**Exercise goal:**
Skipping all pictures, print exactly the lines below from the one with "Tap the Washington" through the final line.
═════ Exercise data
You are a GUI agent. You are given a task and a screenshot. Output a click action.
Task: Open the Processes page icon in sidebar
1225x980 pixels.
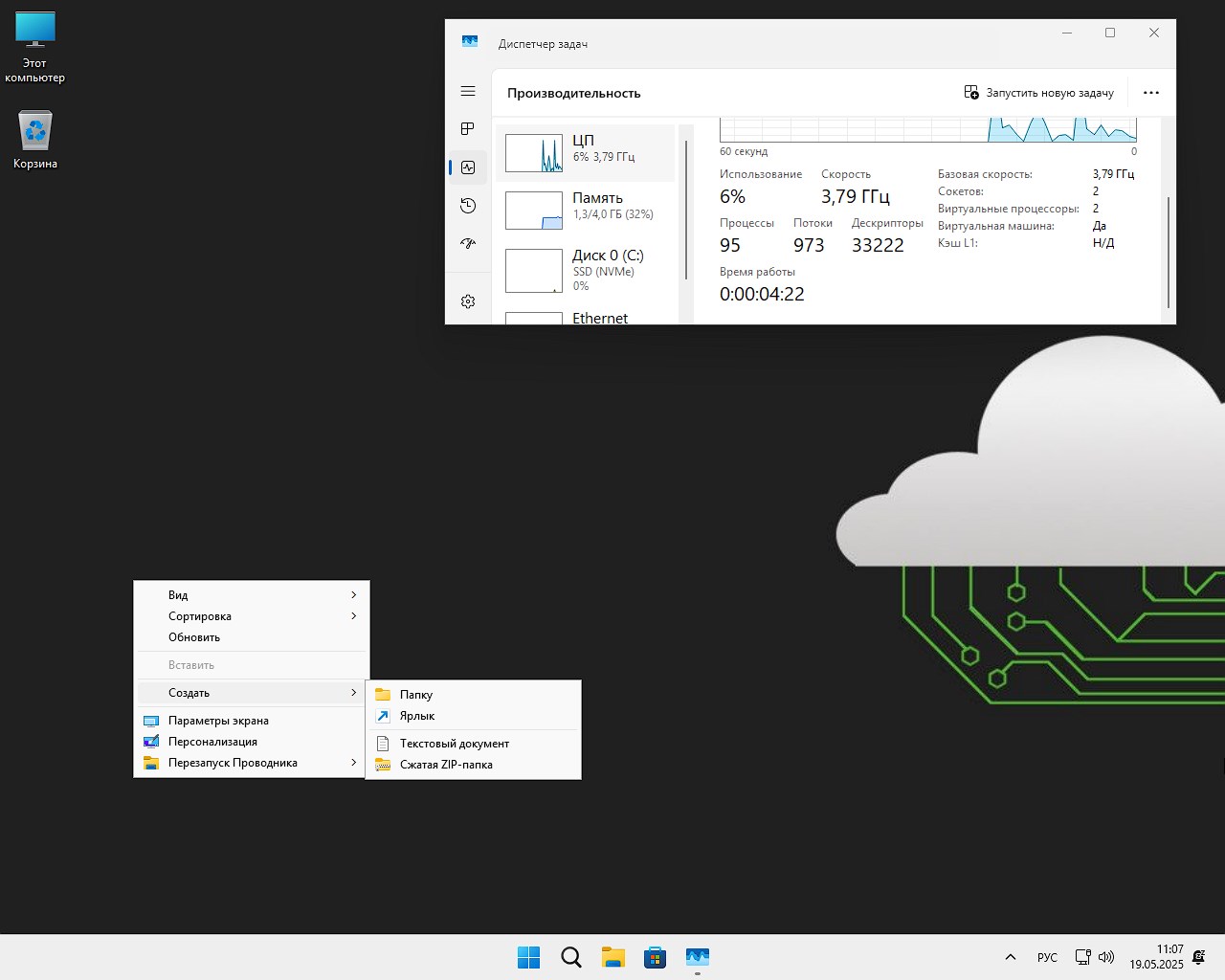468,129
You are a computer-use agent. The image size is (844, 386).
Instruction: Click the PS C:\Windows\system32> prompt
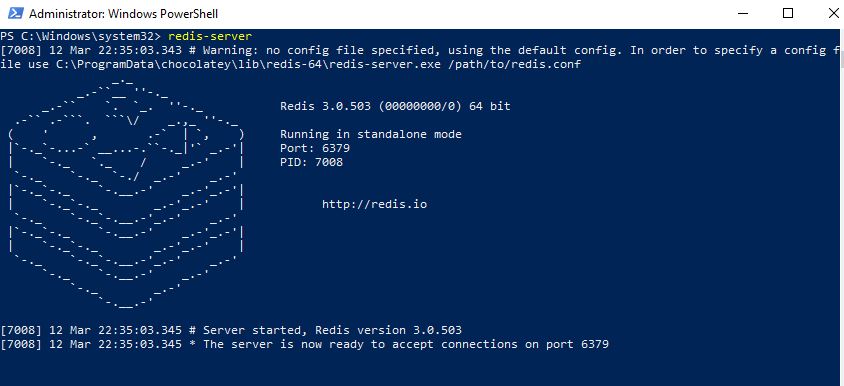[x=81, y=37]
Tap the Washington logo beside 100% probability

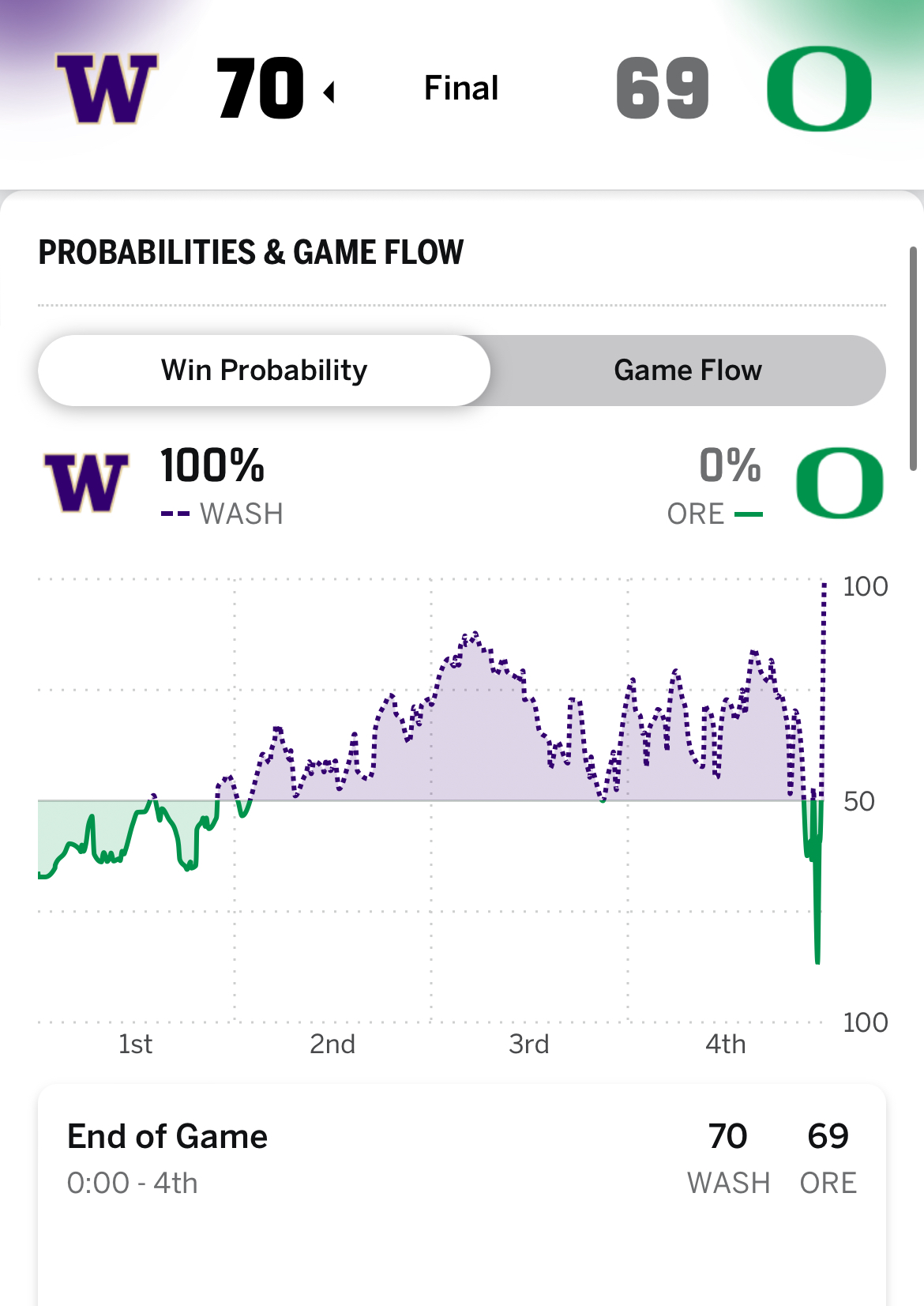[86, 483]
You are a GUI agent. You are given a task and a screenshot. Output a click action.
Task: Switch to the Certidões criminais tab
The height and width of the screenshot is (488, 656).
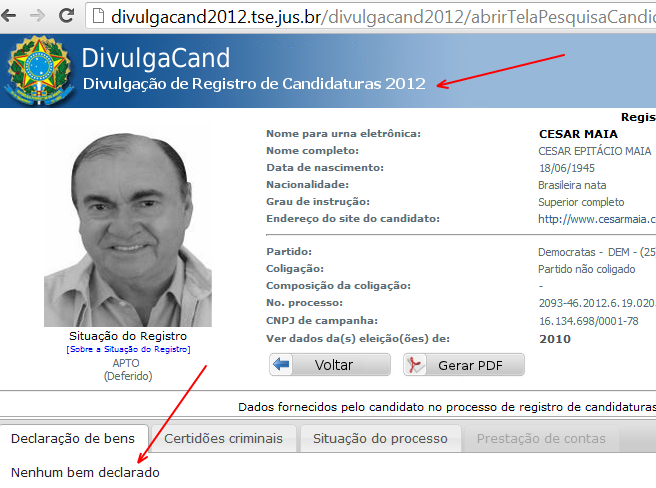tap(223, 438)
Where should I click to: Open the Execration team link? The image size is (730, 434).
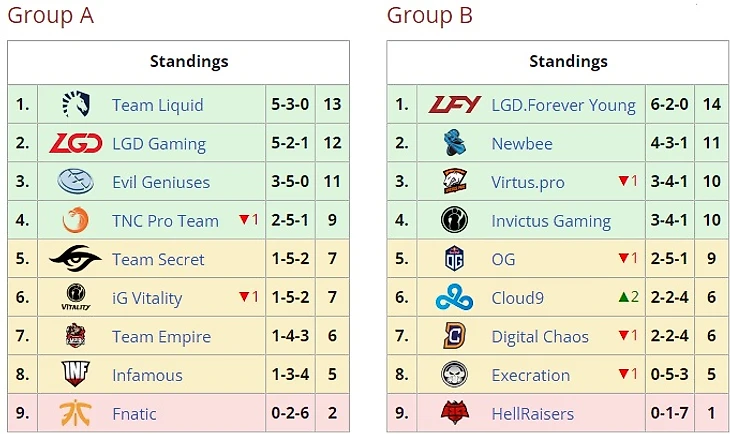[530, 375]
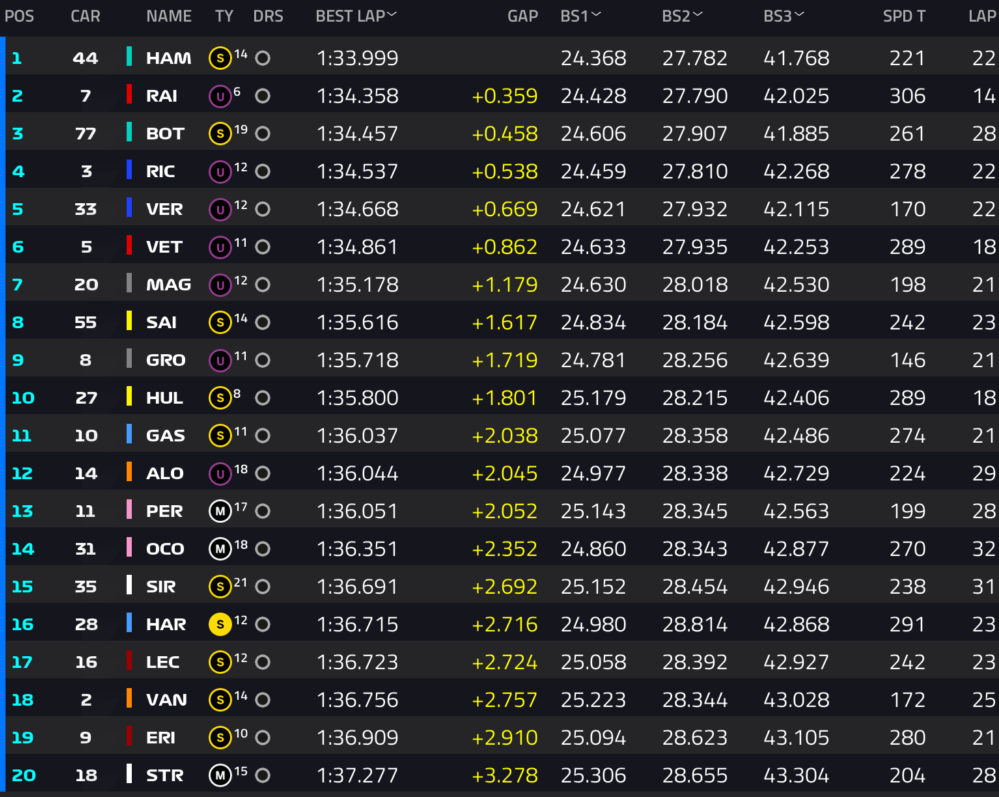Open the BEST LAP column sort dropdown

(x=392, y=14)
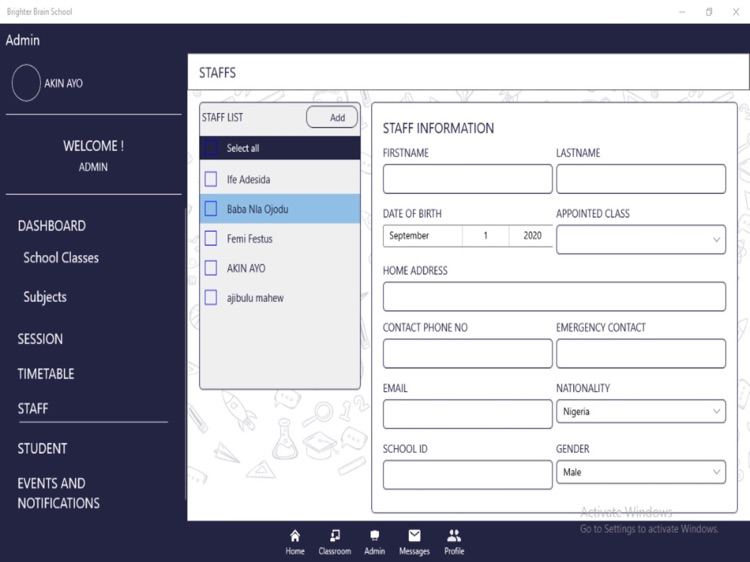
Task: Go to DASHBOARD in the sidebar
Action: tap(52, 226)
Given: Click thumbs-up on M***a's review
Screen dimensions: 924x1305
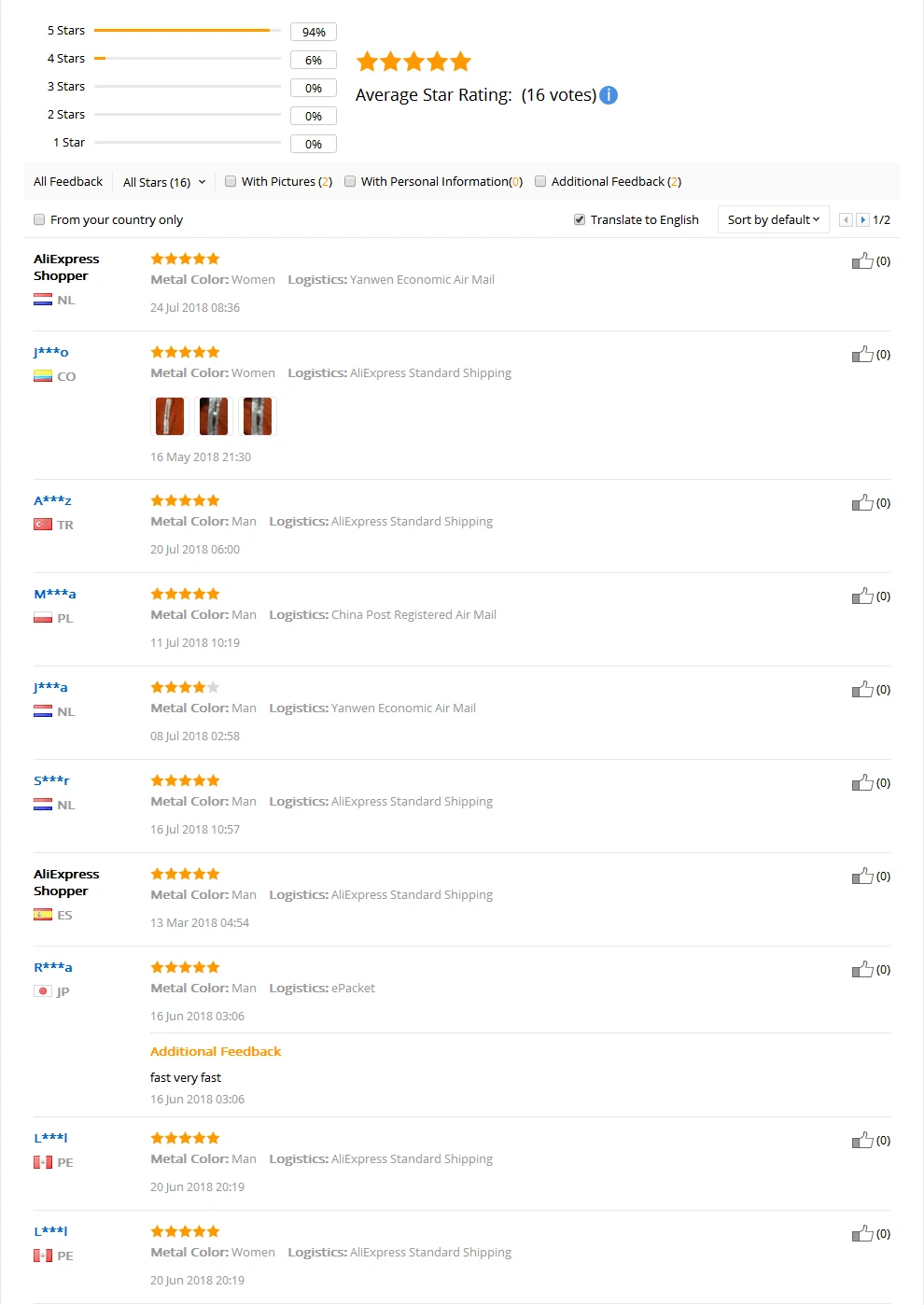Looking at the screenshot, I should point(862,596).
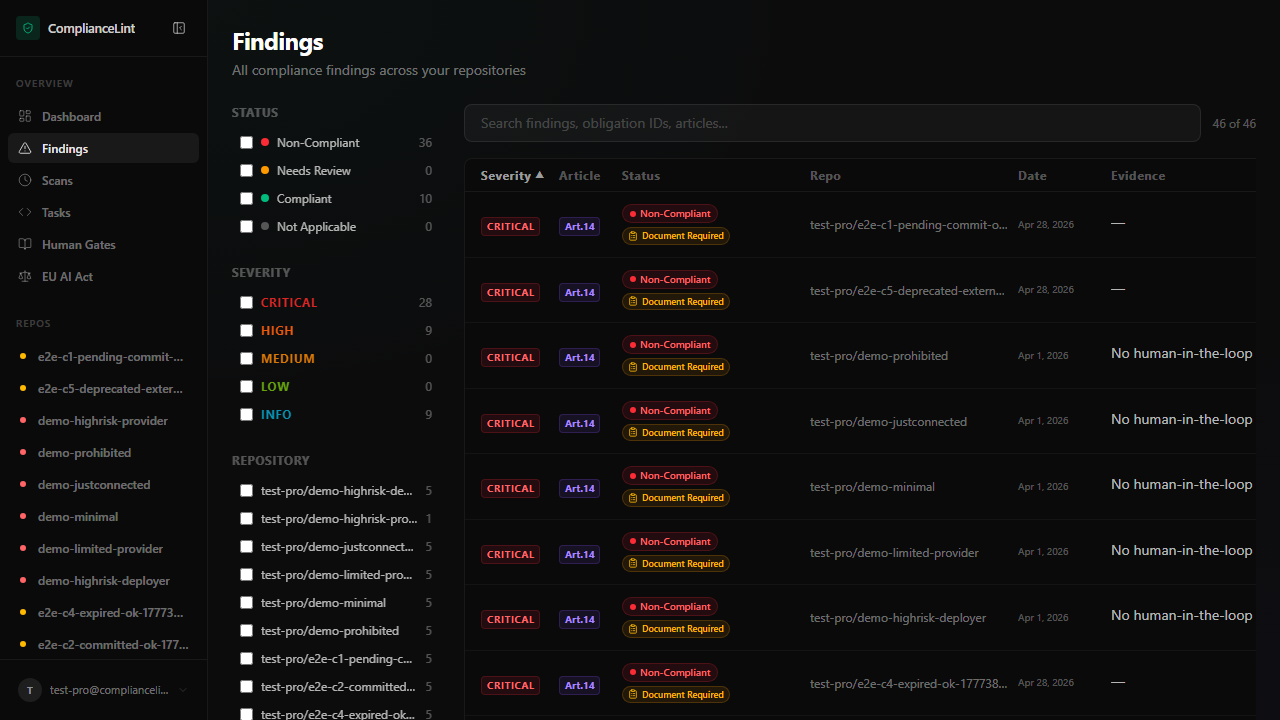The width and height of the screenshot is (1280, 720).
Task: Click the Dashboard grid icon
Action: [x=25, y=117]
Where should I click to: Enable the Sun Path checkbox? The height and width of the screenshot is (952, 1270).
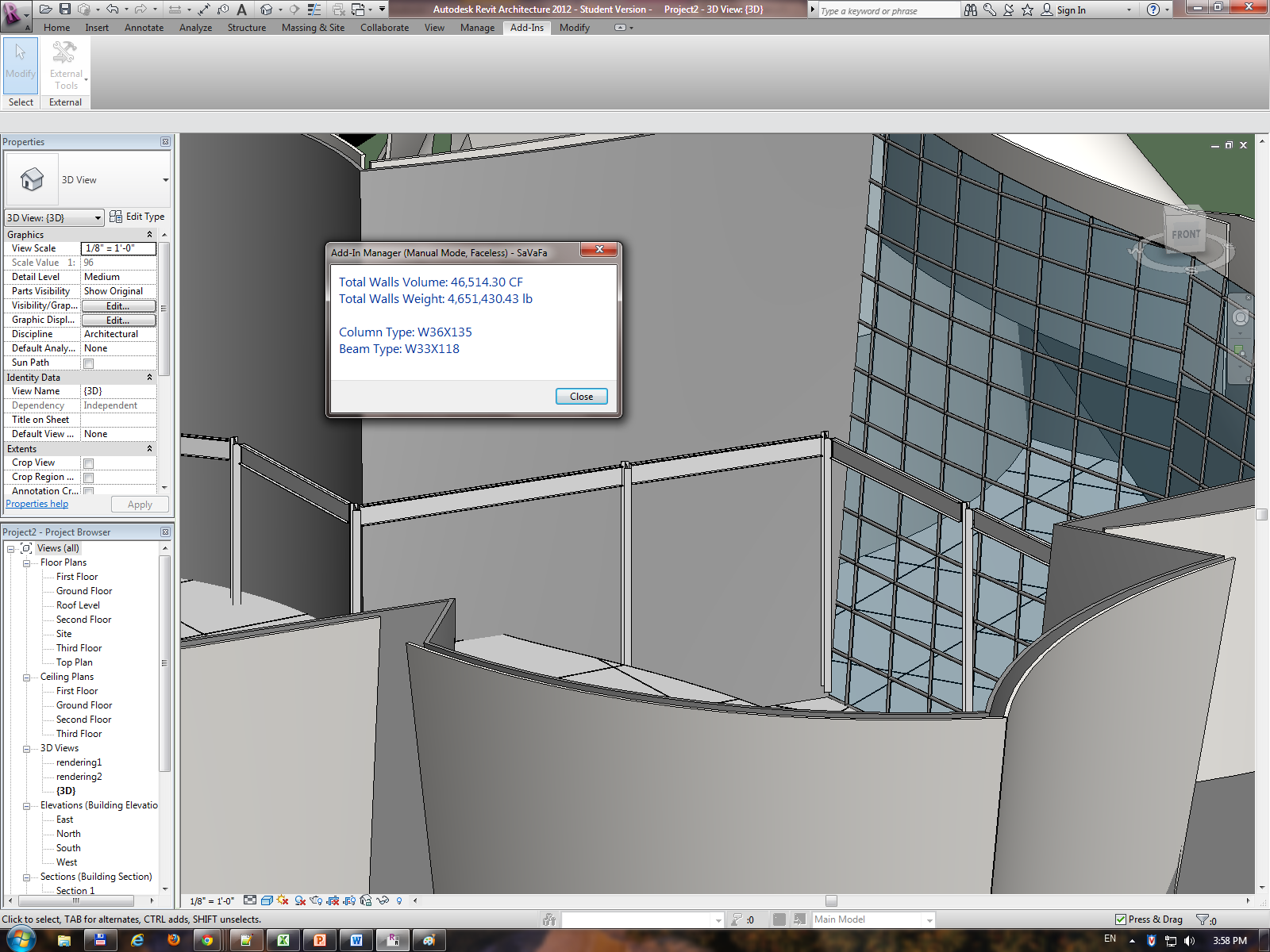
══════════
**Result of this exercise:**
Tap the Washington logo beside 100% probability

[86, 483]
You are a GUI agent. You are given a task and a screenshot. Output a click action.
Task: Switch to the Certidões criminais tab
The height and width of the screenshot is (488, 656).
tap(223, 438)
Where should I click to: Open the Execration team link? The image size is (730, 434).
[530, 375]
Open the BEST LAP column sort dropdown

(x=392, y=14)
Task: Go to DASHBOARD in the sidebar
Action: tap(52, 226)
Given: Click thumbs-up on M***a's review
Screen dimensions: 924x1305
Looking at the screenshot, I should point(862,596).
The width and height of the screenshot is (1280, 720).
Task: Click the Dashboard grid icon
Action: [x=25, y=117]
Where should I click to: Enable the Sun Path checkbox? The height and width of the screenshot is (952, 1270).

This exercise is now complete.